I kept my fingers crossed that this album would not be repeat of Scars, and it definately is not! We are finally back to Gary's best stuff, Blues with a powerful rock edge. I have read reviews where Gary has said that this is probably his rawest album yet, and I can definitely agree. If you liked some of Gary's earlier songs such as Pretty Woman which had a heavy Blues Guitar sound mixed with some good semi-overdriven guitar then you are in for a treat. This particular album includes a lot of "Wah Wah pedal" guitar including one track, "Tell Me Woman" which has both Wah Wah and Slide - sounds strange but it really works well! All in all I am not even slightly disappointed with this album and would recommend it to anyone who liked Still Got The Blues, Back To The Blues, etc.
Those who are familiar with the work of guitarist extraordinaire Gary Moore usually have a fair idea what to expect from one of his albums. When the title of that album is “Power of the Blues”, any remaining doubts are dispelled. You know what you’re going to get, and you won’t be disappointed. The title track kicks off the album much as it means to go on. Loud, snarling, nasty, distorted, unmistakably Gary Moore, and that is just his voice. The guitar playing is even more extreme. Add in the powerful, towering bass from Bob Daisley and thundering drums from former Primal Scream stick-man Darren Mooney and you have the perfect compliment for Moore’s wonderful balls out, blazing guitar style. There are ten tracks in all, and apart from a couple of Willie Dixon and Percy Mayfield songs, they are mostly the work of Moore and his band. The quality of writing is such that you’d be hard to tell which are originals and which are covers. All of the songs are strong, even before they are given the full-blown Les Paul treatment, yet he proves time and time again that he can ease back on the throttle when he needs to. The words on the ballad “Torn Inside” in particular are moving and poignant. But when you buy a Gary Moore album, it’s the guitar that is the main attraction, and even on this song with it’s refined and melodic soloing, you can still feel the power. It reminds me of a story I read about how Eric Clapton got his characteristic overdriven guitar sound on the Bluesbreakers album way back in 1966. It seems he wound it up to gig volume and simply moved it away from the mike. Moore seems to have adopted the same technique, or at least it sounds like he’s playing at full whack at the other end of a stadium. Overall, the standard of playing on this album ranks along side his very best work. “Power of the Blues” helps bolster his already formidable reputation as one of the finest exponents of the electric guitar around today. If you like his style, you’ll love this album.

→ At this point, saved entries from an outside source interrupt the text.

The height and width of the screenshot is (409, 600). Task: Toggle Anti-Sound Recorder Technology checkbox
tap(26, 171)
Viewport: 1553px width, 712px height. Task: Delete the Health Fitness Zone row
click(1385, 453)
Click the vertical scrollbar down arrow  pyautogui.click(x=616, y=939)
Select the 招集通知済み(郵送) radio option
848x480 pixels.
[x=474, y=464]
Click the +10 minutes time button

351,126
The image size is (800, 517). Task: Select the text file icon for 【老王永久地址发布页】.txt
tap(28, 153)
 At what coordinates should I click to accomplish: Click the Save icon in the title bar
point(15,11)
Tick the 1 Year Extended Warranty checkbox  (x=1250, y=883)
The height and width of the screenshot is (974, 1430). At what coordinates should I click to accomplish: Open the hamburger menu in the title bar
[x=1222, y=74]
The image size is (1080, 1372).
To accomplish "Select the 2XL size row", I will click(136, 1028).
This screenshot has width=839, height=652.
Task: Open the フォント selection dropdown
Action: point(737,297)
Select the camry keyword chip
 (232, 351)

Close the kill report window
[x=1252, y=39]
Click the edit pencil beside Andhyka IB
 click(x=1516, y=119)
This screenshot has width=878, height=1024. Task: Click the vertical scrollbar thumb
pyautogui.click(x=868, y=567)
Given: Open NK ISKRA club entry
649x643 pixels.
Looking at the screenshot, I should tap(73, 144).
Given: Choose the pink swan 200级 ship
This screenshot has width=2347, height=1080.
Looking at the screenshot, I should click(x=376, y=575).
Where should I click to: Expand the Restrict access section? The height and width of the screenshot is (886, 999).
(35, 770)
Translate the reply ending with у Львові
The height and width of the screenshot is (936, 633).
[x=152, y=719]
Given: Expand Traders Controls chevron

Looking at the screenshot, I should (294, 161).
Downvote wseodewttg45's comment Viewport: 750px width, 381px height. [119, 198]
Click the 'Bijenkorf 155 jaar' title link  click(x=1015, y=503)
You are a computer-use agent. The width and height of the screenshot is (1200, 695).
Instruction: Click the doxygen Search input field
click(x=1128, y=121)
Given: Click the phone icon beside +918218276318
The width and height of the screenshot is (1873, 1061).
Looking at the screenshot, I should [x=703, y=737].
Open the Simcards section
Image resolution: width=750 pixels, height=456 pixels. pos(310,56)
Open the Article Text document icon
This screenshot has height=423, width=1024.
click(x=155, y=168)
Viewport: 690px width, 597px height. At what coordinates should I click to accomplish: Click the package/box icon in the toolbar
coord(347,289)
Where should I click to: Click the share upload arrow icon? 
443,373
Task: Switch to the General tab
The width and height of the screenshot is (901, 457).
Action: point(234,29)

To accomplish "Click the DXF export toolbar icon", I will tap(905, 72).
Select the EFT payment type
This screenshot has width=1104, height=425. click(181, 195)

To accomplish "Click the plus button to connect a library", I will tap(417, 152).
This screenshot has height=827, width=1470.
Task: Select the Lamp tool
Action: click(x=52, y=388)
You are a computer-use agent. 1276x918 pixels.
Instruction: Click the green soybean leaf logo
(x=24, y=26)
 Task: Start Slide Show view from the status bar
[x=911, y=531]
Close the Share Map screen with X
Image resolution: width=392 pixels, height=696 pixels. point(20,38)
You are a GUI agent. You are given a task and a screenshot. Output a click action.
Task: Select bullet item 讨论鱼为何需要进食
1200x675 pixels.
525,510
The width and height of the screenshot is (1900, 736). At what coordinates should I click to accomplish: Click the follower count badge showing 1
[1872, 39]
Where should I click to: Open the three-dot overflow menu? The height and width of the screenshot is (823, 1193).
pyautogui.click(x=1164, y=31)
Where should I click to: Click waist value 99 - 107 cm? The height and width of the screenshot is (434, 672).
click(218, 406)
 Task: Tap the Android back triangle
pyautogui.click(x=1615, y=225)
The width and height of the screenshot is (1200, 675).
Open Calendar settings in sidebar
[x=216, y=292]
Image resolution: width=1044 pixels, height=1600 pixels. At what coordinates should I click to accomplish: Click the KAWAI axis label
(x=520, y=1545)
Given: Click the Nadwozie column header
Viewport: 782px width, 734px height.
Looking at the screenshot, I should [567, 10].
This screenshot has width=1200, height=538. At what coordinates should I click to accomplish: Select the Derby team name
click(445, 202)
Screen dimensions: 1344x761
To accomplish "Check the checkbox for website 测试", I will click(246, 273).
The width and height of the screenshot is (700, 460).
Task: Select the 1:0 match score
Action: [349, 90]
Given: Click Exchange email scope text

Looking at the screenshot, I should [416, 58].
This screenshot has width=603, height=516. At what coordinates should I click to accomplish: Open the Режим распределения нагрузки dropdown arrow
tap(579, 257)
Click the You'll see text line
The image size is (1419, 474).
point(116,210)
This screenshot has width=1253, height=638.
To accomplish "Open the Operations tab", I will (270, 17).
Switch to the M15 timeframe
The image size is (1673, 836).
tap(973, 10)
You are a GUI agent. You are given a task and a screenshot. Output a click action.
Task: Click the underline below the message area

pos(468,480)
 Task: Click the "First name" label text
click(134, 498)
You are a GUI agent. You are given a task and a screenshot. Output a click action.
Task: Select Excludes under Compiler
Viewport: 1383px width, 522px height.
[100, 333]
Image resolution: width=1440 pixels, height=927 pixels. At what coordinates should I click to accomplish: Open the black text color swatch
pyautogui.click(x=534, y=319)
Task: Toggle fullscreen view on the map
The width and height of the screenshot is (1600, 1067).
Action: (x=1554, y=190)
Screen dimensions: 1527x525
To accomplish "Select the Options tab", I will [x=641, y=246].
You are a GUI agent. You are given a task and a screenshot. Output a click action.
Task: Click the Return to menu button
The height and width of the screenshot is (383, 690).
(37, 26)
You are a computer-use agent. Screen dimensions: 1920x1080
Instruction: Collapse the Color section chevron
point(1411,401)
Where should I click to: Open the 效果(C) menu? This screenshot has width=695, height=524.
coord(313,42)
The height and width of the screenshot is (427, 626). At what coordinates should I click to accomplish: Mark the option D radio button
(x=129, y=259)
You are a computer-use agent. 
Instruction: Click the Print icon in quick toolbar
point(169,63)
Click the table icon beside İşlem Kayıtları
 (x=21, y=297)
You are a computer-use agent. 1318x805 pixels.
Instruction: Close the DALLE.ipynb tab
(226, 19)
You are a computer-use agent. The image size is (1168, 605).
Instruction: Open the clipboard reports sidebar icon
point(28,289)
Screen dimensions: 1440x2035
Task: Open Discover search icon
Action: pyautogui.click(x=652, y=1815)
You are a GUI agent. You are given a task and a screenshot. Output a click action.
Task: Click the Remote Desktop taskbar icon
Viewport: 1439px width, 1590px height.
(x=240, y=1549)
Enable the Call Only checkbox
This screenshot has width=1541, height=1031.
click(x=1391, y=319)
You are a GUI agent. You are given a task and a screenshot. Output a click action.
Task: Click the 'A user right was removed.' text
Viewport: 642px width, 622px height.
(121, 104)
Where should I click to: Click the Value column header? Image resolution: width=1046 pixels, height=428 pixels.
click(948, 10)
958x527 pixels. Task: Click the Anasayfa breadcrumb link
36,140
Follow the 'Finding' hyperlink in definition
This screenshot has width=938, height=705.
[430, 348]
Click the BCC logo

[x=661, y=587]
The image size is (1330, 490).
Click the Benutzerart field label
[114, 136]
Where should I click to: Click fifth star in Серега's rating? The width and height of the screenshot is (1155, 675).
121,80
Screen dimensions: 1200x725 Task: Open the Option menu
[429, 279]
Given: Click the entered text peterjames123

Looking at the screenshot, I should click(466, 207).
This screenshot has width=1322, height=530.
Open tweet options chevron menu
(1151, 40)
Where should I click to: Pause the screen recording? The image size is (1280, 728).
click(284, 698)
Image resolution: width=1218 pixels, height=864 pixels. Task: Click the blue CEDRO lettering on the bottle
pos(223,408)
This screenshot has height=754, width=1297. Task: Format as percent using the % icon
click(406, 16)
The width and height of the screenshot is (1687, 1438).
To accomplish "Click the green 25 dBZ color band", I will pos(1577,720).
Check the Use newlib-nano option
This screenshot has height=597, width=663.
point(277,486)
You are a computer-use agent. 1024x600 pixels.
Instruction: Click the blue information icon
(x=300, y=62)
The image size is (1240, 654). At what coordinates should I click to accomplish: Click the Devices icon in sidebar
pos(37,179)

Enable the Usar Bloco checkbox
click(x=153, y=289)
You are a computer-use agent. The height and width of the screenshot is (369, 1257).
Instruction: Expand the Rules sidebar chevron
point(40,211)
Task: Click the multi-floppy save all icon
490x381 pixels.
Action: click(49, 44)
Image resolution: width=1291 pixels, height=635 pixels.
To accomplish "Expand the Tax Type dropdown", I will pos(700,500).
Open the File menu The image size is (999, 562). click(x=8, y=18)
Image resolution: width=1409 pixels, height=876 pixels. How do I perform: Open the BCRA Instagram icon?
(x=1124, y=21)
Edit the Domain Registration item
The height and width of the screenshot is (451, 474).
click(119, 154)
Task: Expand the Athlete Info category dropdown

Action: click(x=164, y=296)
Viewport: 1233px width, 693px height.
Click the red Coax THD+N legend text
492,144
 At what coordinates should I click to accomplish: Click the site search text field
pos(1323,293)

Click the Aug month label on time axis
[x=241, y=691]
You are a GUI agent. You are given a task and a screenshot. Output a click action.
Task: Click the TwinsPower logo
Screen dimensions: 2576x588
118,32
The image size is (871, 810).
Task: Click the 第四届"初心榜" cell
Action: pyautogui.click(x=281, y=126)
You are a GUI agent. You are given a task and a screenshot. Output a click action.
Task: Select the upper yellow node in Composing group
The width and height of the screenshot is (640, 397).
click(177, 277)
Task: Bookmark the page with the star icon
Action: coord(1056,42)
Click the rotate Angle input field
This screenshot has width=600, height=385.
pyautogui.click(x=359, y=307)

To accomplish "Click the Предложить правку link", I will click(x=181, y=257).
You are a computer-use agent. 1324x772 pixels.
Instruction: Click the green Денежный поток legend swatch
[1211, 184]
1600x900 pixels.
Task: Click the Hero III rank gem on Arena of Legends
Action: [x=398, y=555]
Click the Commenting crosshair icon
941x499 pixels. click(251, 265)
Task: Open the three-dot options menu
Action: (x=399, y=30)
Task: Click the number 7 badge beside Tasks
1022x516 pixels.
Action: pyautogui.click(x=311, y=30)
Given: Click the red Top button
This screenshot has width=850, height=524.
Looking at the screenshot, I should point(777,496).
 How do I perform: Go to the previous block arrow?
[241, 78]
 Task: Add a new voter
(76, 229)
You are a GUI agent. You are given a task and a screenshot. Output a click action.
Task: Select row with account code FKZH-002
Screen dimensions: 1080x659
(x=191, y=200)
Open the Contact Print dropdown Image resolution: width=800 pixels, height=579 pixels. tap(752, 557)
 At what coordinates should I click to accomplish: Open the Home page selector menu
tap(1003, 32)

What an awesome CD....it doesn't get any better than this if you're a fan of blues-rock. It's an insult to compare him to Vai in any way - Moore's got more tone, taste and chops than Vai, Satriani or any other of those "look at me, I can play fast" guitarists you can name. This is the real deal folks - thanks Gary for the killer disc...I needed this!!
I have got this CD, and then read some of the reviews one of which is more like a 'book' well over the top. I am not into this 'Vai' vs everybody else, I have seen Gary Moore in concert on the Scars tour and it was awesome blues music - the only moan being it seemed a short gig set list only about 12 or 13 songs - he gets on stage does the gig and goodnight, and I think that is the same about any CD of his which is released there is only about 10 tracks - which is a shame - but I have read he has had a recurring hand injury and had to cancel some gigs this year. But for under a tenner you should order a copy from amazon, listen to it and make your own decision, I think it is a return to his bluesy stuff rather than experimental rock fusion - try not to compare with other players which is not easy for many people. This new CD has a great feel about it plenty of blues and some rock it is powerful and does what it says on the label says. I won't go through each track as that has been done already - but as I said - to compare Gary with Vai is silly they have different styles, as have most of the blues players ie Clapton, Green, Gallagher, and so on.
If you worship at the Cream altar of Clapton-Bruce-Baker then you must buy this album. After the disappointment of 'Scars', it places Gary Moore back at the forefront of British rock blues. Some of the guitar solos rival Clapton at his best in the 1970's.
This is certainly a power blues and is what Gary Moore does best. Whilst he can be superbly melodic blues he can also rock out as he does during his live performance where his true energy gets released. Standout tracks Memory Pain and Theres a hole are superb with the others well nested around them.